We began at half-past six with a pantomime – with a pantomime so

long, that before it was over I felt as if I had been travelling

for six weeks – going to India, say, by the Overland Mail. The

Spirit of Liberty was the principal personage in the Introduction,

and the Four Quarters of the World came out of the globe,

glittering, and discoursed with the Spirit, who sang charmingly.

We were delighted to understand that there was no liberty anywhere

but among ourselves, and we highly applauded the agreeable fact.

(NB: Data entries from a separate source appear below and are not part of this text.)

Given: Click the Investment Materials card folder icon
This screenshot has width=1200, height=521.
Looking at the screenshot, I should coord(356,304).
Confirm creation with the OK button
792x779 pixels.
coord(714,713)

In an allegorical way, which did as well as any other way, we and

the Spirit of Liberty got into a kingdom of Needles and Pins, and

found them at war with a potentate who called in to his aid their

old arch enemy Rust, and who would have got the better of them if

the Spirit of Liberty had not in the nick of time transformed the

leaders into Clown, Pantaloon, Harlequin, Columbine, Harlequina,

and a whole family of Sprites, consisting of a remarkably stout

father and three spineless sons. We all knew what was coming when

the Spirit of Liberty addressed the king with a big face, and His

Majesty backed to the side-scenes and began untying himself behind,

with his big face all on one side. Our excitement at that crisis

was great, and our delight unbounded. After this era in our

existence, we went through all the incidents of a pantomime; it was

not by any means a savage pantomime, in the way of burning or

boiling people, or throwing them out of window, or cutting them up;

was often very droll; was always liberally got up, and cleverly

presented. I noticed that the people who kept the shops, and who

represented the passengers in the thoroughfares, and so forth, had

no conventionality in them, but were unusually like the real thing

– from which I infer that you may take that audience in (if you

wish to) concerning Knights and Ladies, Fairies, Angels, or such

like, but they are not to be done as to anything in the streets. I

noticed, also, that when two young men, dressed in exact imitation

of the eel-and-sausage-cravated portion of the audience, were

chased by policemen, and, finding themselves in danger of being

caught, dropped so suddenly as to oblige the policemen to tumble

over them, there was great rejoicing among the caps – as though it

were a delicate reference to something they had heard of before.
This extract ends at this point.